A novel lightweight YOLOv8-PSS model for obstacle detection on the path of unmanned agricultural vehicles.

INTRODUCTION

The rapid urbanization of rural regions, along with an aging population, has resulted in a substantial manpower scarcity for agricultural output, necessitating the urgent development of highly intelligent and accurate agricultural equipment technologies.

METHODS

This research introduces YOLOv8-PSS, an enhanced lightweight obstacle detection model, to increase the effectiveness and safety of unmanned agricultural robots in intricate field situations. This YOLOv8-based model incorporates a depth camera to precisely identify and locate impediments in the way of autonomous agricultural equipment. Firstly, this work integrates partial convolution (PConv) into the C2f module of the backbone network to improve inference performance and minimize computing load. PConv significantly reduces processing load during convolution operations, enhancing the model's real-time detection performance. Second, a Slim-neck lightweight neck network is introduced, replacing the original neck network's conventional convolution with GSConv, to further improve detection efficiency and accuracy. This adjustment preserves accuracy while reducing the complexity of the model.
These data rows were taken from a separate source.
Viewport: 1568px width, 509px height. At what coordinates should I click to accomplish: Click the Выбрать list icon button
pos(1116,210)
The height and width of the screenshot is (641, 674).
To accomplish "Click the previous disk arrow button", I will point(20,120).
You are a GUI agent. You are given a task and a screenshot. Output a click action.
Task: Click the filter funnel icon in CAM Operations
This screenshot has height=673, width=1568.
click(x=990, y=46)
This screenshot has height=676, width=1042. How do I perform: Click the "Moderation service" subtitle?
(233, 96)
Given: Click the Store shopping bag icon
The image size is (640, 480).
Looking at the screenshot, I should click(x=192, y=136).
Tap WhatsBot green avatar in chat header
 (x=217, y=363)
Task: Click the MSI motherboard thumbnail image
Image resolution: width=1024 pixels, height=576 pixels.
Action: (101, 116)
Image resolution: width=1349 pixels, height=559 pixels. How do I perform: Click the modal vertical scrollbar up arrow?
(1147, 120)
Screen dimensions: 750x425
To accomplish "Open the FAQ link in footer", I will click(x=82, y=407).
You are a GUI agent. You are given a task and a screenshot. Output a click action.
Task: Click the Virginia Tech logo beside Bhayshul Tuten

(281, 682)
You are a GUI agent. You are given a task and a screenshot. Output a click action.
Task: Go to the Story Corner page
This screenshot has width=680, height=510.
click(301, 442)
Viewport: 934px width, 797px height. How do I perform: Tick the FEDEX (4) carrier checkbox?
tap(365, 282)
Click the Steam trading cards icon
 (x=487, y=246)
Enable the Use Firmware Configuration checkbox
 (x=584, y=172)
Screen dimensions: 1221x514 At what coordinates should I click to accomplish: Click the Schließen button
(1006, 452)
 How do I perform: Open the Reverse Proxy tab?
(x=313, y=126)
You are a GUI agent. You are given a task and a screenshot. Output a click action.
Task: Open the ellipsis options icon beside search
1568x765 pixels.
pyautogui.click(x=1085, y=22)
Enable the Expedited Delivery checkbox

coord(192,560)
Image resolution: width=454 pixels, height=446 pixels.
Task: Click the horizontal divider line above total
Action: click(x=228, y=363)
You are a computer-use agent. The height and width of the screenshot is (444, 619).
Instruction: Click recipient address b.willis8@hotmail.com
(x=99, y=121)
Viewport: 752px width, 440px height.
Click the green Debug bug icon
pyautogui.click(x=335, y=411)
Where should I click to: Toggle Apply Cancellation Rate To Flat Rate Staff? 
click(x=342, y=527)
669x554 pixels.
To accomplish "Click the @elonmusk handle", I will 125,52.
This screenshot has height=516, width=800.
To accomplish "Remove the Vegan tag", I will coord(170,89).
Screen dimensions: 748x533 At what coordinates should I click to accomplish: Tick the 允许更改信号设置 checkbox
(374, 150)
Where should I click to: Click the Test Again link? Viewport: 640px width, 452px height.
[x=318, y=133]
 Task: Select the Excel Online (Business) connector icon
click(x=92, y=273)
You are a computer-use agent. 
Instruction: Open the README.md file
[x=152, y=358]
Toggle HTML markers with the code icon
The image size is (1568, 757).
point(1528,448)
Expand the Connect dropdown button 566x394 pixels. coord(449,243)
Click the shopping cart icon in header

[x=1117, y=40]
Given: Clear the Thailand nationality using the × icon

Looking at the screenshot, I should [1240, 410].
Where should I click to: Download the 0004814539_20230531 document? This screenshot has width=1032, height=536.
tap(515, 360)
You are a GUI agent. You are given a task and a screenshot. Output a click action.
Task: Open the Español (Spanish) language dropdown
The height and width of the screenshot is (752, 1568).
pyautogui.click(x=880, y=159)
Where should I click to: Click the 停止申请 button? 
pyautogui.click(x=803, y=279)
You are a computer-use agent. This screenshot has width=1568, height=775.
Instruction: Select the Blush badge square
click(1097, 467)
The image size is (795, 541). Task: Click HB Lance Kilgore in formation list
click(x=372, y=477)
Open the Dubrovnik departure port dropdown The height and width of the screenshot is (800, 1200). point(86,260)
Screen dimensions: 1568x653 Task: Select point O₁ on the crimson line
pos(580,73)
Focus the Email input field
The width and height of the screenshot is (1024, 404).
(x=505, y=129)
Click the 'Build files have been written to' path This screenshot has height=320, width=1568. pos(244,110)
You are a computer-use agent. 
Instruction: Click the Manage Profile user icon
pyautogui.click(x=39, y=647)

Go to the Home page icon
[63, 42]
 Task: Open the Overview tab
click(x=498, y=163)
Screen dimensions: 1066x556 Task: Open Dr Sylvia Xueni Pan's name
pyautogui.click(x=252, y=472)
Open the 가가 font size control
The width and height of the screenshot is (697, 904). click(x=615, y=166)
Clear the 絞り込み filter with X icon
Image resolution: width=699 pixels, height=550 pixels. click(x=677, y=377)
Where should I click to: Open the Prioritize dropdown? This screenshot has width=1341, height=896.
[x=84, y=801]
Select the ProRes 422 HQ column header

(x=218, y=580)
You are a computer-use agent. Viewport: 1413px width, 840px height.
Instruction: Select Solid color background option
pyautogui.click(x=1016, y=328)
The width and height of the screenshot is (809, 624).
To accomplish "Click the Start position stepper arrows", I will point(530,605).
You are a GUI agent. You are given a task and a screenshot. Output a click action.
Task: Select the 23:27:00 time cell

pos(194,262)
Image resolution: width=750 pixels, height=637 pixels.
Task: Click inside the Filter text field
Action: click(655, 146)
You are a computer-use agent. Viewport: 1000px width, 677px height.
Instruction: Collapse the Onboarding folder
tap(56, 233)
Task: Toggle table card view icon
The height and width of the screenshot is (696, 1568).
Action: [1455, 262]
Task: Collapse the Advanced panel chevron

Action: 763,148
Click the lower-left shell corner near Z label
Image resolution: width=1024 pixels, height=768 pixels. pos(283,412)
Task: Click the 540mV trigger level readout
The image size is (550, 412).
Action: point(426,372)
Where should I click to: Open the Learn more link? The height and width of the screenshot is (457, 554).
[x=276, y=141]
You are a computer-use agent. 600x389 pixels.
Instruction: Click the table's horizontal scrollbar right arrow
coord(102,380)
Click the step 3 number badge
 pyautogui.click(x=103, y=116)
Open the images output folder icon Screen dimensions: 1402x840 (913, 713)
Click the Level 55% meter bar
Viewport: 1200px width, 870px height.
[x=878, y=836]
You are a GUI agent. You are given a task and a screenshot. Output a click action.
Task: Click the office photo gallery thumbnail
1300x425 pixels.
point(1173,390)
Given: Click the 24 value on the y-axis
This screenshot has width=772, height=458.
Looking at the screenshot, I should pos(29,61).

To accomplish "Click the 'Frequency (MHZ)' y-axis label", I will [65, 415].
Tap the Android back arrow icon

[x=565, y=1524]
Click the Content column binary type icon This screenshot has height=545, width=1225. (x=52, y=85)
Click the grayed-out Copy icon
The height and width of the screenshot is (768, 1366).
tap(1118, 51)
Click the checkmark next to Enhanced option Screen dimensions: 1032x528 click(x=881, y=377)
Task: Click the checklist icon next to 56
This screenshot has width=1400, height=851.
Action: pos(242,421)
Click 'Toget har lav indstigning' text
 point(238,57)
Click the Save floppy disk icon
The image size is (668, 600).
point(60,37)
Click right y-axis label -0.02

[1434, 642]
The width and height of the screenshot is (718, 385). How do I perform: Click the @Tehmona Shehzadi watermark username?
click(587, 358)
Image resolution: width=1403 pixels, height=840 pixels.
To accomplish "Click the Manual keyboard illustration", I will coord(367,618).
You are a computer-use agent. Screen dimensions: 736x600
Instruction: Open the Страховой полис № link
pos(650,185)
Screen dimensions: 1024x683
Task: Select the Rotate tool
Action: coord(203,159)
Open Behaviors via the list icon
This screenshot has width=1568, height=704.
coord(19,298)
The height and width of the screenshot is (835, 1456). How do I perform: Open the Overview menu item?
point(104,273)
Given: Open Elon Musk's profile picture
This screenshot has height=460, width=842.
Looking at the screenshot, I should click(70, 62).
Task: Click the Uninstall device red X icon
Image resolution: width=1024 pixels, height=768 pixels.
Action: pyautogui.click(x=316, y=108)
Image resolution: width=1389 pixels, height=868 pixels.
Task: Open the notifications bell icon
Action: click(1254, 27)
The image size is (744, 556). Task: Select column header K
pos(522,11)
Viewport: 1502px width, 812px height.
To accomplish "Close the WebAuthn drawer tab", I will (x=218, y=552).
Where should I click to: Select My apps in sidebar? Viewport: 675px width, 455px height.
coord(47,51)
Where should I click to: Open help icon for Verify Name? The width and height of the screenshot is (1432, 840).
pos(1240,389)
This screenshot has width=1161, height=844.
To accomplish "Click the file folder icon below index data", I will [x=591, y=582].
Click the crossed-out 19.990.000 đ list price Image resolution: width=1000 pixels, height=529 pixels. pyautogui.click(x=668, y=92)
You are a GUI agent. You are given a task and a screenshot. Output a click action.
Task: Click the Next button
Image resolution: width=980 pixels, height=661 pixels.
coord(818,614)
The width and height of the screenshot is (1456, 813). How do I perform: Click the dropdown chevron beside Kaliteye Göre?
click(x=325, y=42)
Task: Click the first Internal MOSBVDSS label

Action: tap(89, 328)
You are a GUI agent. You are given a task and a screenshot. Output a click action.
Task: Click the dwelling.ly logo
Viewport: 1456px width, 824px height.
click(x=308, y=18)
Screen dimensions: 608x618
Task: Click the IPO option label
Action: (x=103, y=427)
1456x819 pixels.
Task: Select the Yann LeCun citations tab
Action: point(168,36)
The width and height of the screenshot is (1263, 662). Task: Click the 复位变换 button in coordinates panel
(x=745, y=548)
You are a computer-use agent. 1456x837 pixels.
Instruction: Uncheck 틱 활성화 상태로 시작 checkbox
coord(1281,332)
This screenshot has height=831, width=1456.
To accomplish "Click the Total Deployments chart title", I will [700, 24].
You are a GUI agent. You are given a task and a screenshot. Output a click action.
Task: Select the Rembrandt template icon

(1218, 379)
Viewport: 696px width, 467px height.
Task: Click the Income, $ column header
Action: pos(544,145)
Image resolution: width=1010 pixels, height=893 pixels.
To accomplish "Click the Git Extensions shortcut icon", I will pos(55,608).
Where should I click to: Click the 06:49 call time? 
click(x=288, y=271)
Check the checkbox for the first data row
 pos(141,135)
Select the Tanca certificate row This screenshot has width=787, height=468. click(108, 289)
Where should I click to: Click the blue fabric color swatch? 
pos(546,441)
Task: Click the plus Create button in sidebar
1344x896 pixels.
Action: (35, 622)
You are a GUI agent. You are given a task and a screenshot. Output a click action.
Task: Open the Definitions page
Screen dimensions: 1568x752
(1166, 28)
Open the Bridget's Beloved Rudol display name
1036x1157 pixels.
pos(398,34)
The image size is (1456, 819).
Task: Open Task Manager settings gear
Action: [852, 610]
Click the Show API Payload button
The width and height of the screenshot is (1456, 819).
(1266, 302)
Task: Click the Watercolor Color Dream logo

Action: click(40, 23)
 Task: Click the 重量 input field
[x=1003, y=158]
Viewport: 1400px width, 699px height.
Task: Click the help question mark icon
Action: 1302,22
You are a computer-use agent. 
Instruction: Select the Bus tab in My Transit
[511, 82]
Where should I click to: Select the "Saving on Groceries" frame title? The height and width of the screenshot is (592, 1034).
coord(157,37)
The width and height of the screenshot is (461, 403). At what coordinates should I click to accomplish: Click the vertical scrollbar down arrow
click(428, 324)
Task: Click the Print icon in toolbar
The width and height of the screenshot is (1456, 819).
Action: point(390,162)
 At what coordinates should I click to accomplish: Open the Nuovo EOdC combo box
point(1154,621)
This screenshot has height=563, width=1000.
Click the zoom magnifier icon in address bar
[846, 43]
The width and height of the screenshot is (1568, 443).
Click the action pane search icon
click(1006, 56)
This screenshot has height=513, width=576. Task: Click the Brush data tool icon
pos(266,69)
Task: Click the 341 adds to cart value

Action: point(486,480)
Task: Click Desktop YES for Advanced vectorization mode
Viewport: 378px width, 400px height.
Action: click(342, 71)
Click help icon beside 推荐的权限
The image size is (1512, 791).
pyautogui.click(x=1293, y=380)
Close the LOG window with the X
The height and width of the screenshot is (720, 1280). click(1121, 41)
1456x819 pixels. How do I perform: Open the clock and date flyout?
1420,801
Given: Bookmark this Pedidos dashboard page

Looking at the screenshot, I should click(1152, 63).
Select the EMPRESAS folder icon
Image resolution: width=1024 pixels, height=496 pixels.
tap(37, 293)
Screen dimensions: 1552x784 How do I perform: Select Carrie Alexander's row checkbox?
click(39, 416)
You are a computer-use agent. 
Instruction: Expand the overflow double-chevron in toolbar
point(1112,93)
After optimization, the bounding box loss function is finally upgraded to Shape-IoU (Shape Intersection over Union), which improves both model accuracy and generalization.

RESULTS

The experimental results demonstrate that the improved YOLOv8_PSS model achieves a precision of 85.3%, a recall of 88.4%, and an average accuracy of 90.6%. Compared to the original base network, it reduces the number of parameters by 55.8%, decreases the model size by 59.5%, and lowers computational cost by 51.2%. When compared with other algorithms, such as Faster RCNN, SSD, YOLOv3-tiny, and YOLOv5, the improved model strikes an optimal balance between parameter count, computational efficiency, detection speed, and accuracy, yielding superior results. In positioning accuracy tests, the, average and maximum errors in the measured distances between the camera and typical obstacles (within a range of 2-15 meters) were 2.73% and 4.44%, respectively.

DISCUSSION

The model performed effectively under real-world conditions, providing robust technical support for future research on autonomous obstacle avoidance in unmanned agricultural machinery.